Though I am sure I’ve never met the author, there’s a lot in here I’ve experienced, or seen: the vicissitudes of inner-west rentals, the various haunts of the student (or student-budgeted). There’s a lot of stuff in here that fits in with my own periods of wandering parts of Sydney, and I guess this is the book’s real appeal: it has a dose of history wrapped in the stuff of memory. Berry provides historical framework which then acts as a sort of< i>aide-memoire.

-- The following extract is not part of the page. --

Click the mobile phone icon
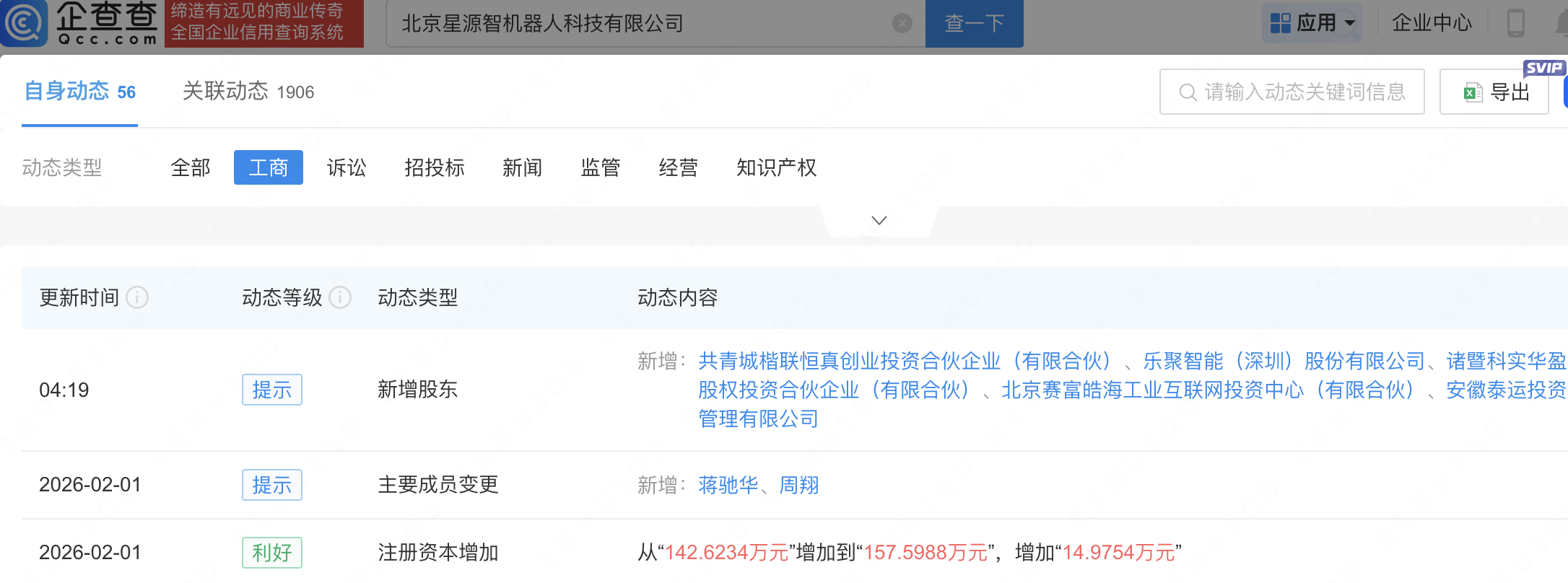This screenshot has height=583, width=1568. [x=1515, y=23]

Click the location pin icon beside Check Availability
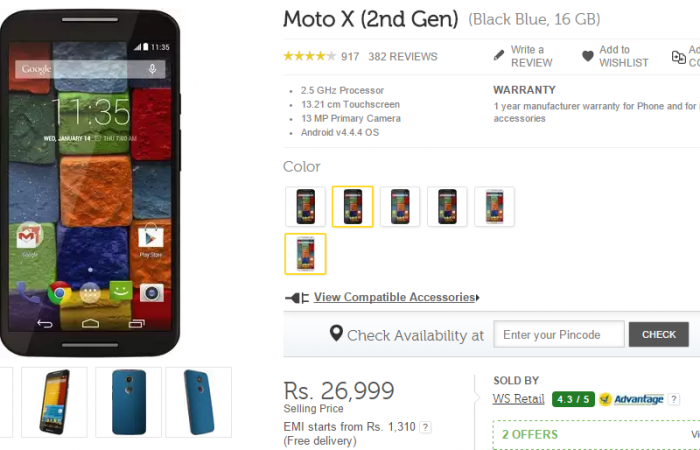point(336,333)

A lot of care has gone into the creation of this work, and it’s nice to see a publisher willing to put such effort into something that is, undoubtedly, a labour of love. This is a wonderful book for anyone who’s lived in this grubby old town and loved it anyway. I hope that it’s the first of more: the author’s peregrinations through the back-streets and hidden spaces are intriguing. Reading Mirror Sydney I’m filled with a longing for the past – both that of the city and of myself – and I want to hang out there just a little more.
(I would recommend anyone whose desires for exploration of space are piqued by this book check out photographer Lyndal Irons’ work, particularly On Parramatta Road.)